▶ [WORK INSTRUCTIONS]
1. Answer the following from the Gall's Law article below, one line per answer, marked as the questions are.
(a) In what year did John Gall publish "Systemantics"?
(b) In what language was the Analytics Service written in the startup's planned architecture?
(c) How long did it take the startup to ship the simple Next.js app?
2. Reproduce verbatim the passage of the Gall's Law article that opens with the words containing "I've watched countless" and closes with "Message Queue (RabbitMQ)".
3. Carry on writing the Gall's Law article below, picking up right after its final line.

▶ [PROVIDED TEXT]
* * * *

Gall's Law in Software Development: Why Simple Systems Win
Understanding why complex systems that work always evolved from simple systems that worked—and why you can't skip that evolution.
I've watched countless projects fail because developers tried to build the "perfect" system from day one. Then I discovered Gall's Law, and everything clicked.
What is Gall's Law?
John Gall, in his 1975 book "Systemantics," stated:
"A complex system that works is invariably found to have evolved from a simple system that worked. A complex system designed from scratch never works and cannot be patched up to make it work. You have to start over with a working simple system."
Let me show you why this matters more than any design pattern you'll ever learn.
The Microservices Trap: A Real Story
A startup I consulted for wanted to "do things right from the start." Their plan for a basic task management app:
Planned Architecture (Day One):
├── User Service (Go)
├── Task Service (Node.js)
├── Notification Service (Python)
├── Analytics Service (Rust)
├── API Gateway (Kong)
├── Message Queue (RabbitMQ)
├── Service Mesh (Istio)
├── Kubernetes Cluster
└── Distributed Tracing (Jaeger)
Six months later: They had zero users, mounting AWS bills, and a team burned out from dealing with distributed systems complexity.
What actually worked:
// Week one: Simple Next.js app
// app/api/tasks/route.ts
import { prisma } from "@/lib/db";
export async function GET(request: Request) {
const tasks = await prisma.task.findMany();
return Response.json(tasks);
}
export async function POST(request: Request) {
const data = await request.json();
const task = await prisma.task.create({ data });
return Response.json(task);
}They shipped in two weeks. Got real users. Found actual problems. Then evolved.
Why We Overengineer
Before diving into solutions, let's understand why we fall into this trap:
The Resume-Driven Development:
- "I need Kafka on my CV"
- "Everyone's using Kubernetes"
- "This will make me look senior"

* * * *

▶ [DATA PROVIDED]

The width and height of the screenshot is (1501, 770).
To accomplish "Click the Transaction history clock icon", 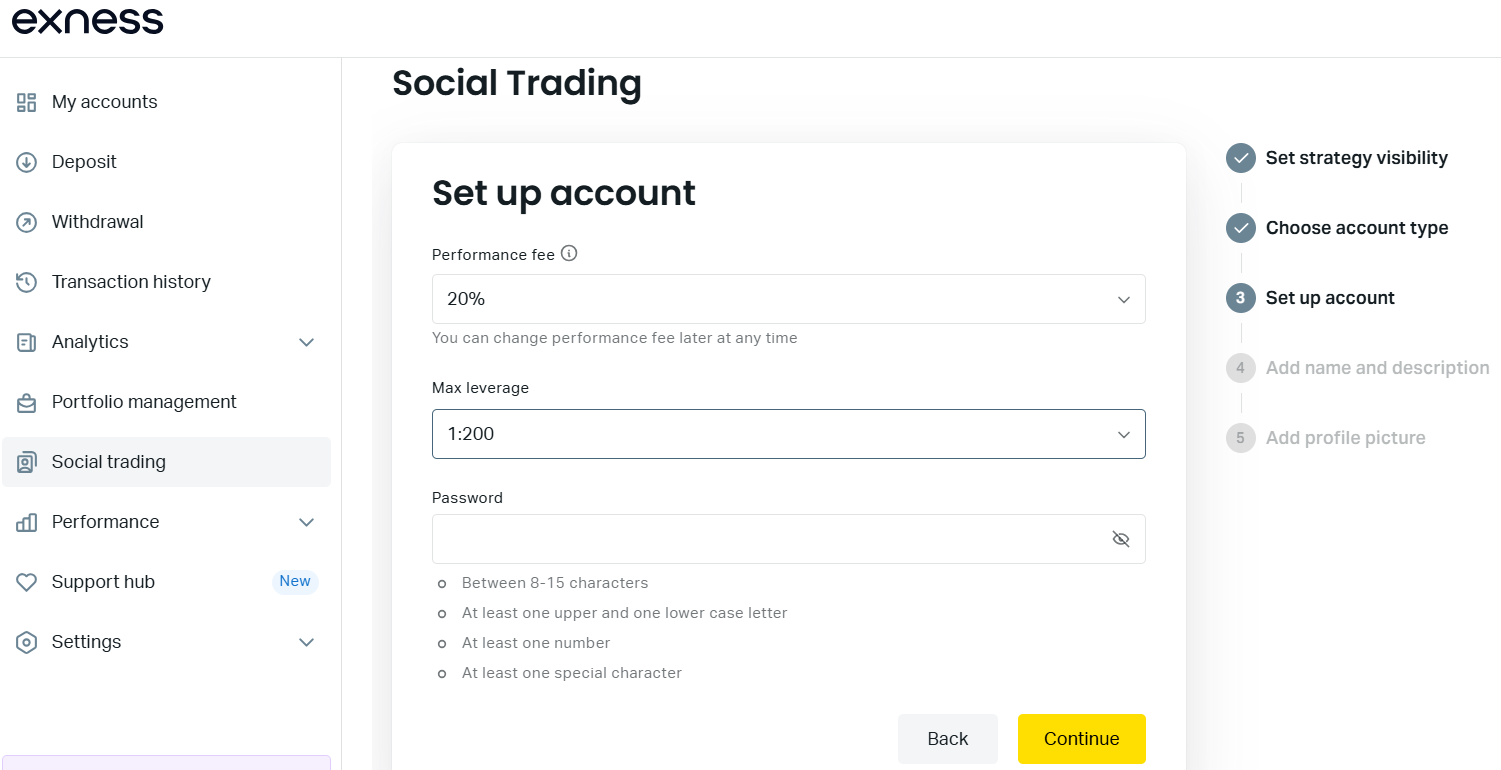I will tap(27, 282).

* * * *

▶ [THE RESPONSES]
1.
(a) 1975
(b) Rust
(c) Two weeks

2.
I've watched countless projects fail because developers tried to build the "perfect" system from day one. Then I discovered Gall's Law, and everything clicked.
What is Gall's Law?
John Gall, in his 1975 book "Systemantics," stated:
"A complex system that works is invariably found to have evolved from a simple system that worked. A complex system designed from scratch never works and cannot be patched up to make it work. You have to start over with a working simple system."
Let me show you why this matters more than any design pattern you'll ever learn.
The Microservices Trap: A Real Story
A startup I consulted for wanted to "do things right from the start." Their plan for a basic task management app:
Planned Architecture (Day One):
├── User Service (Go)
├── Task Service (Node.js)
├── Notification Service (Python)
├── Analytics Service (Rust)
├── API Gateway (Kong)
├── Message Queue (RabbitMQ)

3.
The Future-Proofing Fallacy:
- "We'll need to scale to millions"
- "What if we need multiple databases?"
- "Better build it right the first time"
The Hacker News Effect:
- Seeing Netflix's architecture and thinking you need the same
- Reading about problems you don't have
- Solutions looking for problems
I've been guilty of all three. Here's what I learned.
The Simple System Ladder
Instead of building complexity upfront, I now follow this progression:
Level One: Monolith with SQLite
Start here. Yes, really.
// lib/db.ts
import Database from "better-sqlite3";
const db = new Database("app.db");
export function getTasks(userId: string) {
return db.prepare("SELECT * FROM tasks WHERE user_id = ?").all(userId);
}
export function createTask(userId: string, title: string) {
return db
.prepare("INSERT INTO tasks (user_id, title) VALUES (?, ?)")
.run(userId, title);
}When to stay here:
- Less than 1,000 users
- Less than 100,000 database rows
- Single developer or small team
- MVP or proof of concept
Real talk: SQLite can handle millions of rows. Your startup probably won't get there.
Level Two: Monolith with Postgres
Migrate when you actually need it:
// lib/db.ts
import { Pool } from "pg";
const pool = new Pool({
connectionString: process.env.DATABASE_URL,
});
export async function getTasks(userId: string) {
const result = await pool.query("SELECT * FROM tasks WHERE user_id = $1", [
userId,
]);
return result.rows;
}When to migrate:
- Multiple servers need database access
- You need better tooling or ecosystem
- You're actually experiencing SQLite limitations
- Team is comfortable with Postgres
Don't migrate because:
- Someone said "SQLite isn't production-ready"
- You read a blog post
- It feels more "professional"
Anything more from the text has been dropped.